The Pension Office estimates, according to a correspondent of the Public Ledger, that the last soldier of the Civil War will die in 1955. This estimate is in accordance with the results obtained by students of vital statistics. A veteran who survives until 1955 will have lived 90 years after the close of the war. The last veteran of the war of 1812 died in New York a few years ago, after having lived more than 90 years after the close of that war, while the last soldier of the Revolutionary war lived 86 years after peace was declared.
The United States last year imported 153,000,000 pounds of cocoa, the greatest amount on record.
Coffee from the region around Oaxaca, Central Mexico, is said by experts to compare with the best Java.
Olive oil produced in Austria last year totaled 1,609,064 gallons, while the output in 1911 and 1910 was 1,956,921 and 820,787 gallons, respectively.
Honduras has one central university, located at Tegucigalpa, and five normal schools, at Tegucigalpa, San Pedro Sula, Santa Rosa, Comayagua and Santa Barbara. Over these the Minister of Public Instruction at Tegucigalpa, the capital, has direct control.
Reference has been made to the word cyclone as applied to the storms in the West. We are told by authorities that a cyclone sweeps over hundreds of miles of sea or shore, while a tornado, although having the same whirling motion, is never wider than a mile. The Omaha storm, while destroying a territory 24 blocks in length, confined itself to a width of only about two blocks. Had it been a cyclone of equal strength, we are informed, nothing of the Omaha section would have escaped destruction.

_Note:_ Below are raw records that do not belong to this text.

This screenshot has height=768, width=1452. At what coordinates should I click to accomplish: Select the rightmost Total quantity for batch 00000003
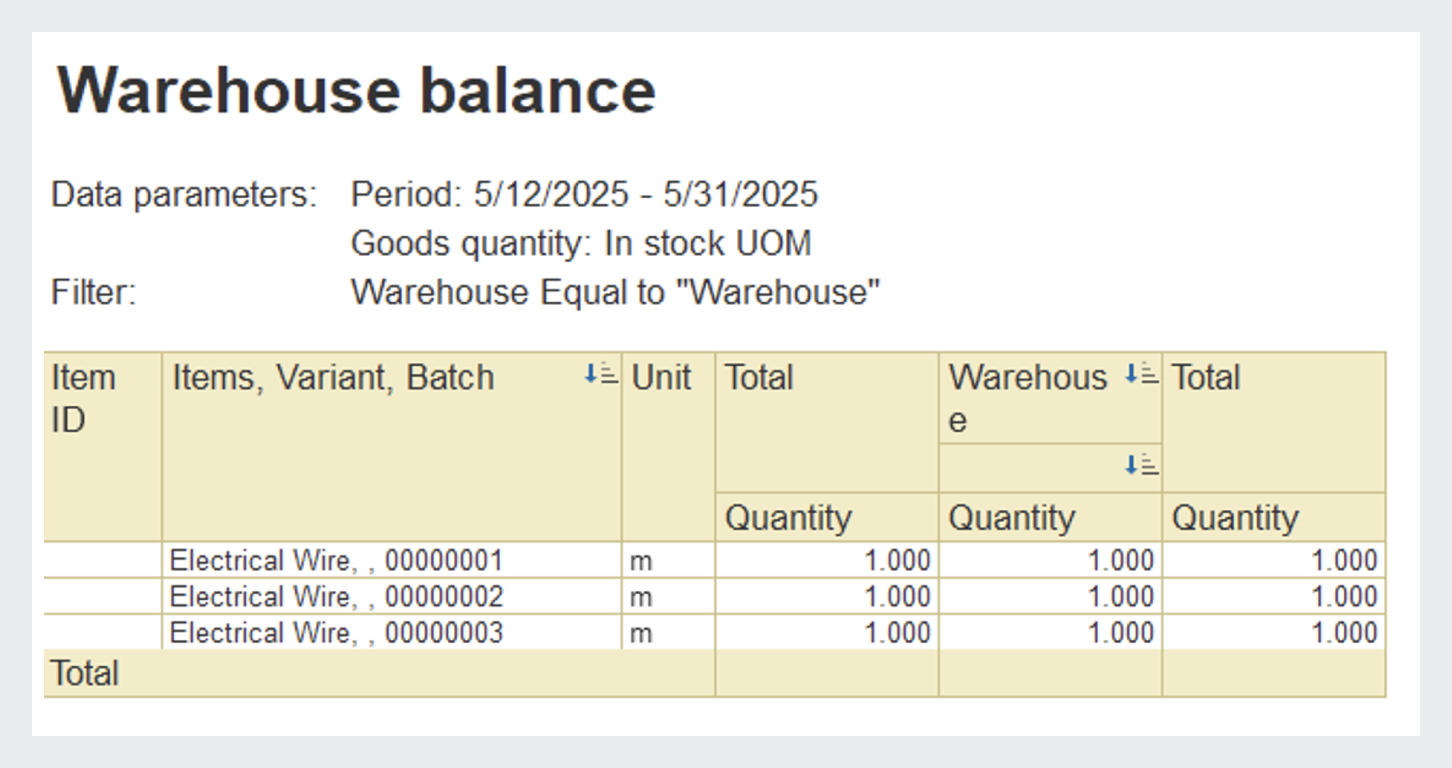click(x=1273, y=633)
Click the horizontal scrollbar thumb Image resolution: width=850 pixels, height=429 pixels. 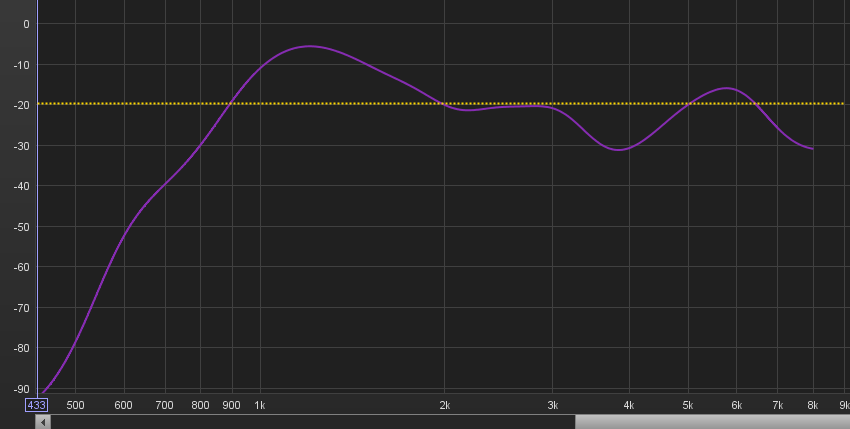[x=712, y=422]
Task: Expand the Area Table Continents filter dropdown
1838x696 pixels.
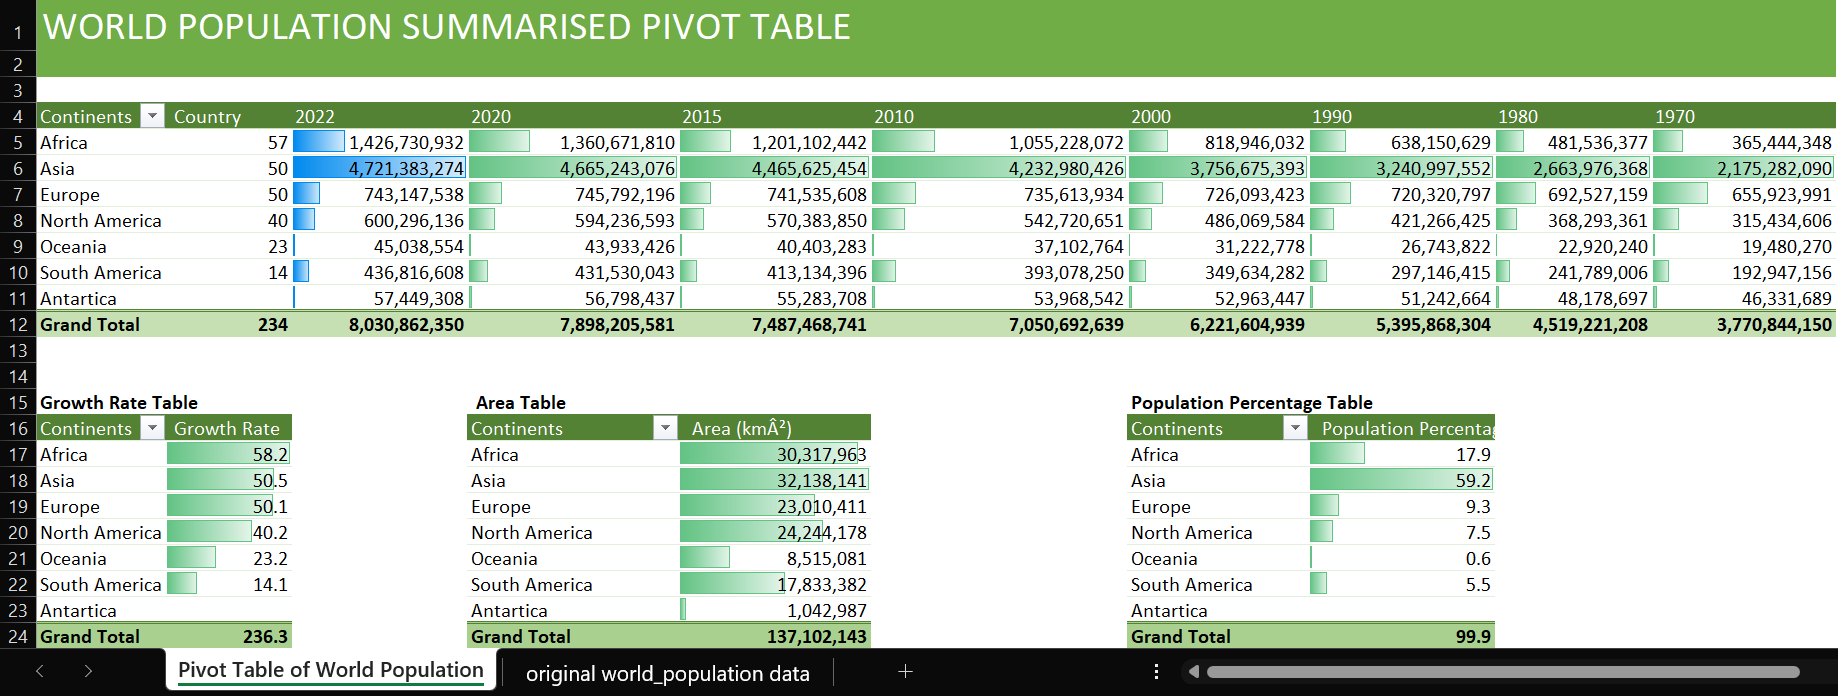Action: click(665, 428)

The Cigar Manufacturers’ Association, of Tampa, Fla., proposes a plan, so says the Tobacco Leaf, to obtain legislation giving makers of clear Havana cigars the privilege of making their goods under the supervision of the Government. The plan is to have clear Havanas labeled as such by the Government and mixed and domestic goods to bear labels testifying to their “character.”